EXERCISE: Your answer is the lines from the one that has "Click the back arrow in title bar" through the last line of the records below, retyped exactly and alone.
START EXERCISE MATERIAL
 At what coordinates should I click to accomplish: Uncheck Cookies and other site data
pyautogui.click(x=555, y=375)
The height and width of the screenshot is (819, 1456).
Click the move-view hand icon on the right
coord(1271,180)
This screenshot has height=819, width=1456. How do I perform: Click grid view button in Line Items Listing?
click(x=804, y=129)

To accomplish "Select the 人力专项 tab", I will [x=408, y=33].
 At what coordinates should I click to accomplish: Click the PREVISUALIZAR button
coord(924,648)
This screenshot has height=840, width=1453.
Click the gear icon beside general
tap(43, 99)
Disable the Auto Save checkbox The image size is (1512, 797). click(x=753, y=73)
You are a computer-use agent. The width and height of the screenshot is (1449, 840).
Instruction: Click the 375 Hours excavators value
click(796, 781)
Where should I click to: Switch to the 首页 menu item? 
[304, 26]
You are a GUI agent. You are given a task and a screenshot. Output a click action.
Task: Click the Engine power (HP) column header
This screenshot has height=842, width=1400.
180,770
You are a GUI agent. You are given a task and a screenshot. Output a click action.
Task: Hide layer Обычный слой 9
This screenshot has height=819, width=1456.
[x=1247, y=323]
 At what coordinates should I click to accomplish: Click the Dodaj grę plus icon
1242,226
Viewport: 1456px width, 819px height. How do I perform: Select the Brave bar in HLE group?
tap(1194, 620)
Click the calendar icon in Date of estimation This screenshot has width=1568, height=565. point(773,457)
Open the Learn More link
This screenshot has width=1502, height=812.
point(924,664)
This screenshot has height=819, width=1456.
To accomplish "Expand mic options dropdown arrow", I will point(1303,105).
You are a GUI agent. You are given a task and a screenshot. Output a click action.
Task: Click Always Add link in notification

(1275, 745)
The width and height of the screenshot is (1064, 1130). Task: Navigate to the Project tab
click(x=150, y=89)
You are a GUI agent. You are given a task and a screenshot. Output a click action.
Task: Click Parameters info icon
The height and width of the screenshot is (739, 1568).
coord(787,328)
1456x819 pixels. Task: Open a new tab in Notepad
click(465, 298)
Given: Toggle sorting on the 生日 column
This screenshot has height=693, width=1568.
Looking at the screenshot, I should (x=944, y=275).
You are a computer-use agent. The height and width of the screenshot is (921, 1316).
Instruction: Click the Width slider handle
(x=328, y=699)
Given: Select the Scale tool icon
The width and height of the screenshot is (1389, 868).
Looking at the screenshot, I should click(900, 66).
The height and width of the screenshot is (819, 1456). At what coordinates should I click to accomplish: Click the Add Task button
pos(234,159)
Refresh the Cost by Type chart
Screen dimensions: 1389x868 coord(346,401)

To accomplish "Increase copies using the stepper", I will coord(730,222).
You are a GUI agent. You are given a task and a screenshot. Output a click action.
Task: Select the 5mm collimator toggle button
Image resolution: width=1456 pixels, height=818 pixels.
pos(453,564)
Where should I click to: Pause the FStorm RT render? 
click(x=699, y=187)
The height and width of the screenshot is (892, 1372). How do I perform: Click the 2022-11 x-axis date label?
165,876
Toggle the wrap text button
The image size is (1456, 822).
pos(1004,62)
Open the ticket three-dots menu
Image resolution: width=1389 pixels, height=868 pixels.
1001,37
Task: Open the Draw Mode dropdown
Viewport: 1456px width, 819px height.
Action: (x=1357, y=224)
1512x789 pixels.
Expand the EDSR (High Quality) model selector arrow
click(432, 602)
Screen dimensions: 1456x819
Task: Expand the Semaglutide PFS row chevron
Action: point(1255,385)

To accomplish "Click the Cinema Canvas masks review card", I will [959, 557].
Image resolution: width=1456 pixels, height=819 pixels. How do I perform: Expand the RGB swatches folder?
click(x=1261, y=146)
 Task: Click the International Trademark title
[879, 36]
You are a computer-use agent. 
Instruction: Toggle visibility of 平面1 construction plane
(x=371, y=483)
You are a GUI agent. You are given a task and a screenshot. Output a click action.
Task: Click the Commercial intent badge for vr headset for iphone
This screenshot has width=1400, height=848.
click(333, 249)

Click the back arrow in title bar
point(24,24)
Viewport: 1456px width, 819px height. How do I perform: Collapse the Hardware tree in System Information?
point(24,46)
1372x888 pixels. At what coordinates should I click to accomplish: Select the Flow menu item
END EXERCISE MATERIAL
SOLUTION FOR THIS PROBLEM:
Click the back arrow in title bar
point(24,24)
Viewport: 1456px width, 819px height. How do I perform: Collapse the Hardware tree in System Information?
point(24,46)
1372x888 pixels. At what coordinates should I click to accomplish: Select the Flow menu item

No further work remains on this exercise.